O governador Cláudio Castro (PL) classificou como “bem-sucedida” a operação policial nos Complexos da Penha e do Alemão, realizada na manhã desta quarta-feira (29). Em coletiva, ele afirmou que apenas os quatro policiais mortos são considerados vítimas oficiais e recuou na própria contagem de mortes: o número, antes divulgado como 64, foi reduzido para 58 pelo Governo do Estado do Rio.
Segundo o governador, o novo total considera apenas os corpos levados ao IML. Ficam de fora os mais de 60 corpos que moradores de favelas disseram ter levado à Praça São Lucas, na Penha, nesta manhã. Castro disse que, além dos quatro agentes, as outras 54 mortes seriam de suspeitos de envolvimento com o crime. A contagem final ainda está para ser divulgada.
“O conflito foi todo na mata. Então, não creio que tivesse alguém passeando na mata em um dia de operação. A gente pode tranquilamente classificar como [suspeitos] e, se tiver algum erro de classificação, com certeza é residual e irrisório. Ainda que se tenha alguma pessoa [inocente] nessa contagem, será absurdamente extraordinário e corrigiremos assim que os dados oficiais chegarem”, afirmou Cláudio Castro durante a coletiva.
A fala ocorreu no contexto da operação mais letal já registrada no país, segundo apurações iniciais. O número de criminosos neutralizados supera a última grande operação que ocorreu no Jacaré, em 2021. O governo sustenta que o adiantamento da contagem se limita ao que foi oficialmente periciado, enquanto moradores apontam um número maior de mortos não contabilizados.
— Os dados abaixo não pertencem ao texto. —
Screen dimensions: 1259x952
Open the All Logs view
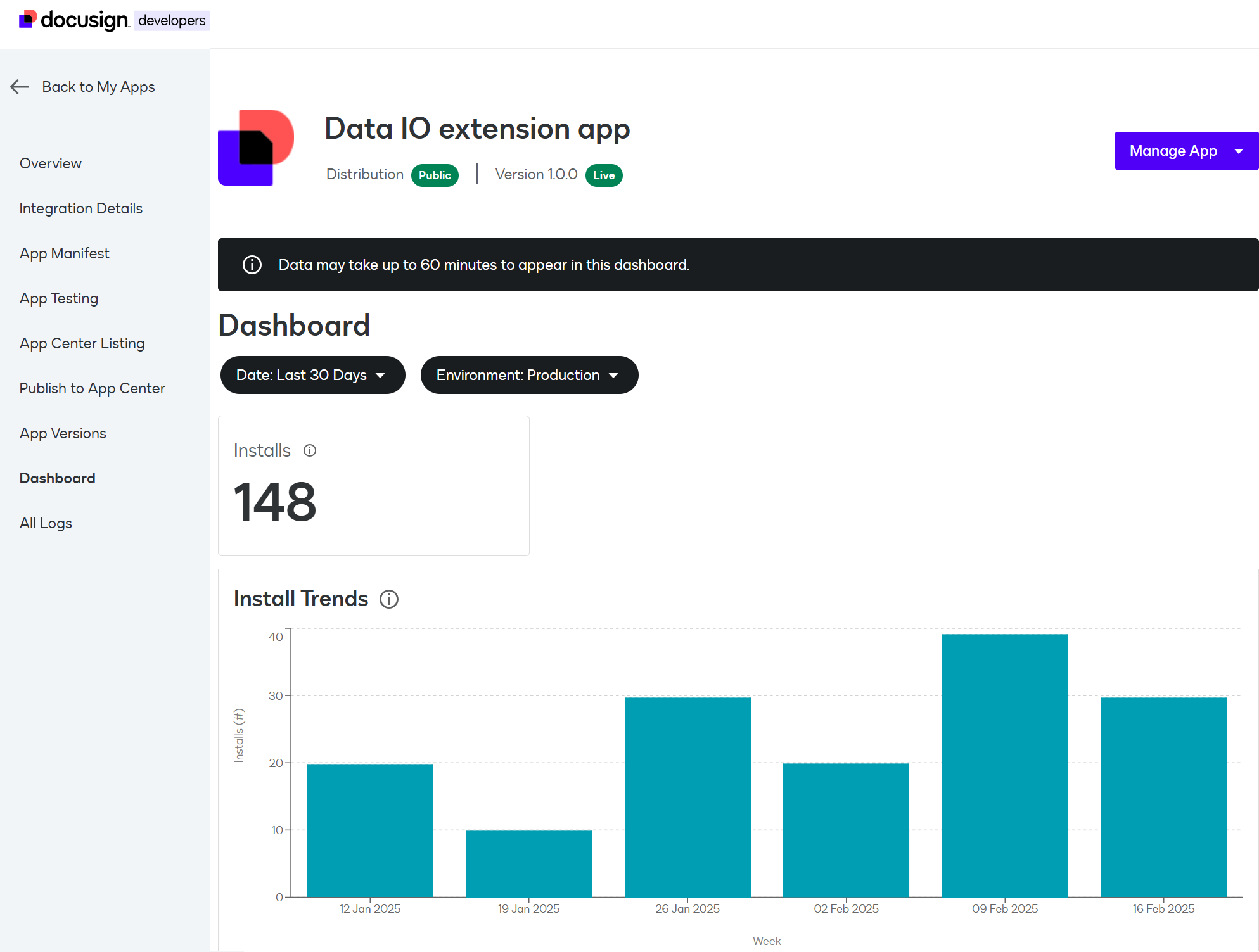click(x=46, y=523)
Com ordem do Supremo dada durante a Pandemia, a Polícia havia sido proibida de realizar operações policiais nas zonas tomadas pelo Poder Paralelo, o que gerou uma enorme expansão das áreas tomadas pelo crime, que passaram a incluir ruas outrora tranquilas no “asfalto”, sujeitando moradores de áreas urbanas ao poder do tráfico, que agora, além de drogas, vende internet, gás, TV a cabo e outros serviços, aumentando a renda das facções exponencialmente.